DATA FOR THE TASK start

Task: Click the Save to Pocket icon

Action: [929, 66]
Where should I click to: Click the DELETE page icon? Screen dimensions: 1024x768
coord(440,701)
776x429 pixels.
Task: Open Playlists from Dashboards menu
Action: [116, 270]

DATA FOR THE TASK end

== STATED GOAL ==
Copy the records word for word, beginning with the line that contains "Where should I" and continuing through the end of the records.

== ANSWER FOR THIS EXERCISE ==
Where should I click to: Click the DELETE page icon? Screen dimensions: 1024x768
coord(440,701)
776x429 pixels.
Task: Open Playlists from Dashboards menu
Action: [116, 270]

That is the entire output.